(Data records)
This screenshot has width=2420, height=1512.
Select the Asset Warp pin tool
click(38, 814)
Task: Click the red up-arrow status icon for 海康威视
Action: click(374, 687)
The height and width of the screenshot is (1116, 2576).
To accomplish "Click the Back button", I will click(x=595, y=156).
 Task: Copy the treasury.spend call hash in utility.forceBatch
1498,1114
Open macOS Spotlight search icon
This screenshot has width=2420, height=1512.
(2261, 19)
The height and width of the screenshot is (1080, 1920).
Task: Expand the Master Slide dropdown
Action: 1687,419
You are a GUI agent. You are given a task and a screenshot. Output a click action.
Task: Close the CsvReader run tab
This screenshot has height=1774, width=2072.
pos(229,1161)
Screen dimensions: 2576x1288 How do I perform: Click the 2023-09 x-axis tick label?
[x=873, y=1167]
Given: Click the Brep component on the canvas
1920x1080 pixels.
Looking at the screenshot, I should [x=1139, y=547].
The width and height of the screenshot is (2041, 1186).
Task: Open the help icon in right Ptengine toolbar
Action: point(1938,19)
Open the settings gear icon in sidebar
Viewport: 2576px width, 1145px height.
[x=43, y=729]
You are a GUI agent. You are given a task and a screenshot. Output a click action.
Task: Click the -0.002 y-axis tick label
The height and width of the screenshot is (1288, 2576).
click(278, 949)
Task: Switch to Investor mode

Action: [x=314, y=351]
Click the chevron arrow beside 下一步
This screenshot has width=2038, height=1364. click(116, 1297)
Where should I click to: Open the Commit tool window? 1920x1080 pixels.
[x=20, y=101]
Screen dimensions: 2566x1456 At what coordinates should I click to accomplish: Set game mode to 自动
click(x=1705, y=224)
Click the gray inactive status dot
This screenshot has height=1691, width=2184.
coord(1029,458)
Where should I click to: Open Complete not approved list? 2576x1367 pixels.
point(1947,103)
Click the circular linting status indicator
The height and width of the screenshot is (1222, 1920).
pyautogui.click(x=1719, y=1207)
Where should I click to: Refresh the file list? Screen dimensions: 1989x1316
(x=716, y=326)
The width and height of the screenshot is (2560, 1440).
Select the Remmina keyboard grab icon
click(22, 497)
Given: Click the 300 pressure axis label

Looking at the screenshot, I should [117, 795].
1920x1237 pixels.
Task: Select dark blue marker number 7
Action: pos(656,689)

> Task: Nothing but the lines from the line containing "Where should I click to: Open the" through the final line of the entries should appear in your answer, copied exactly.

> Task answer:
Where should I click to: Open the Commit tool window? 1920x1080 pixels.
[x=20, y=101]
Screen dimensions: 2566x1456 At what coordinates should I click to accomplish: Set game mode to 自动
click(x=1705, y=224)
Click the gray inactive status dot
This screenshot has height=1691, width=2184.
coord(1029,458)
Where should I click to: Open Complete not approved list? 2576x1367 pixels.
point(1947,103)
Click the circular linting status indicator
The height and width of the screenshot is (1222, 1920).
pyautogui.click(x=1719, y=1207)
Where should I click to: Refresh the file list? Screen dimensions: 1989x1316
(x=716, y=326)
The width and height of the screenshot is (2560, 1440).
Select the Remmina keyboard grab icon
click(22, 497)
Given: Click the 300 pressure axis label

Looking at the screenshot, I should [117, 795].
1920x1237 pixels.
Task: Select dark blue marker number 7
Action: pos(656,689)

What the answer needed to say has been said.